If they would just think of the content as syndication ala RSS, or YouTube embedding, they'd recognize that we Boxee users see the same pre-/post-/middle-roll ads that appear on Hulu.com actual.
This is especially frustrating for me because I set up my HTPC with Boxee expressly to have an easy-to-navigate interface for Hulu via my remote control.
The old-media guys who made this decision almost certainly don't have a clue what RSS is. I share your viewpoint, but there are (still) many dinosaurs running this industry.
It isn't quite that simple; I work for an "old media" company, and for us, Boxee jumped the gun by ingesting content prior to having the requisite agreement. Since they did not consult our developers, our ads were not implemented correctly, and we weren't getting paid (even though Boxee's users may have been seeing the ads).
Have your employers considered how many ads the Bittorrent users are paying for?
Boxee is taking off. Its users are voluntarily watching your ads. And, instead of trying to work with that and ride the wave, your tired media company is emasculating it. Sounds like the kind of brilliant logic that led the music publishers to destroy Napster, only stupider.
Then work with them to forge the deal, instead of yanking your content and causing a frenzy which isn't in your favor. Maybe explain why the ads were not generating revenue, for starters. Just having it yanked begets bad blood.
There's a lot of early adopters and people using boxee+hulu, and pulling it means people will simply tune you out.
Progess is slow, and it's hard to get people to change, etc, but Boxee seems extraordinarily dedicated to getting real partners onto its service, and serving as much legal content as they can. I do think that they might be overstepping or at least stepping out of being "professional" by just integrating things like Hulu content, basically "rogue," but it's what they have to do to get a userbase and to get the buzz that they have.
But now, they're here, and they want to play. There is a service and a userbase who are all clearly invested in supporting your legal content, sitting here staring content providers in the face. Surely entertainment hubris or ego will get in the way of things actually going smoothly in a situation like this, but its one of those times where I wish everyone would just shut up, play ball, and make money.
Hulu probably signed an agreement with say Tivo or Microsoft(360), nintendo, sony, heck even samsung. To do the same thing but have people pay for it and get some royalties. This product only
Hulu wasn't making any money with this.

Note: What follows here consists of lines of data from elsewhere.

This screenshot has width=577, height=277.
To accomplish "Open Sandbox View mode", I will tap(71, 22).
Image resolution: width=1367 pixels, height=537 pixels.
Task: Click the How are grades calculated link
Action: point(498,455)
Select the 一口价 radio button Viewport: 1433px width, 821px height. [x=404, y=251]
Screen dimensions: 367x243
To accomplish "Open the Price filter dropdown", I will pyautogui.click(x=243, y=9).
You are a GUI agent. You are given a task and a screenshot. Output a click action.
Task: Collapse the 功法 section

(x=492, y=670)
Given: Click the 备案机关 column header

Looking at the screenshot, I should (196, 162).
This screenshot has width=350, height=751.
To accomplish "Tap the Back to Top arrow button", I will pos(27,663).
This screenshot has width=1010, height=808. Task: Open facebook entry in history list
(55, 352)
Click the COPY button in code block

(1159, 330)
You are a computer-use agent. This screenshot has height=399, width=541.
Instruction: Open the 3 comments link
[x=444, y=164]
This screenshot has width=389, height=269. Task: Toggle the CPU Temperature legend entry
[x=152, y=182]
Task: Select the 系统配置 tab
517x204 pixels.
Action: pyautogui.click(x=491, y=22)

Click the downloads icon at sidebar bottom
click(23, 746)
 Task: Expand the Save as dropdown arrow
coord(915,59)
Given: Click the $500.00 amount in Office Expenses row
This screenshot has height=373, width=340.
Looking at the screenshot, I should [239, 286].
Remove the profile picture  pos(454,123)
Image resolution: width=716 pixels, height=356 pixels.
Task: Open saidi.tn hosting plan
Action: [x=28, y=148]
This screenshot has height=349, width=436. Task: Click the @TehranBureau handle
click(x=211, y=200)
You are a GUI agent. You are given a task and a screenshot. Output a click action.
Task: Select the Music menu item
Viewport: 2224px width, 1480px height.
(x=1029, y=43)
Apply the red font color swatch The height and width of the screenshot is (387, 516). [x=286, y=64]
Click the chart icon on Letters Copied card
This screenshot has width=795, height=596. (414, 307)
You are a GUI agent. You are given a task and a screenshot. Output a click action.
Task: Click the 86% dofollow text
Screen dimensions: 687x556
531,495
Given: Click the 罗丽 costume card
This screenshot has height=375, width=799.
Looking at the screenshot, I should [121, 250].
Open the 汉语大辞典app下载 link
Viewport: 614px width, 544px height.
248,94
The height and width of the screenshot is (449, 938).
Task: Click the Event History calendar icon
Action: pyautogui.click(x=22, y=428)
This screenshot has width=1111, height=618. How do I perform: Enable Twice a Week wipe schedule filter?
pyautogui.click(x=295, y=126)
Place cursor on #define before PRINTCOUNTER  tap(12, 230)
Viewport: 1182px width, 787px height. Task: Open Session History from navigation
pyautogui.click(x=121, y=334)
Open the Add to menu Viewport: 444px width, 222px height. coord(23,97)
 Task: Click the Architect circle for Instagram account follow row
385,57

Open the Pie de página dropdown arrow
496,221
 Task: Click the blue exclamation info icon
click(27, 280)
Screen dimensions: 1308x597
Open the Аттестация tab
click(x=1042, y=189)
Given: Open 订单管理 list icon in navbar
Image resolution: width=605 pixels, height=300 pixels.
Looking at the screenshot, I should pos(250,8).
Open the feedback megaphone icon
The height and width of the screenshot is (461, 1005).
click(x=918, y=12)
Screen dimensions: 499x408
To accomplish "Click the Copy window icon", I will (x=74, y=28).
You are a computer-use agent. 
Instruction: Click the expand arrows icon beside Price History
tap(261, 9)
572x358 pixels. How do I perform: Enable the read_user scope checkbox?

Boxee was full of people who would use Hulu without boxee and see the ads but the Hulu brand and ads wouldn't be connected as clearly as they would be online.
In a recession things like that can fly but when your trying to make money you gotta work for it.
"Since they did not consult our developers, our ads were not implemented correctly, and we weren't getting paid (even though Boxee's users may have been seeing the ads)."
Honest question: don't you normally pay for ads, rather than getting paid for them? I must be missing something here.
This is especially frustrating for me because I set up my HTPC with Boxee expressly to have an easy-to-navigate interface for Hulu via my remote control.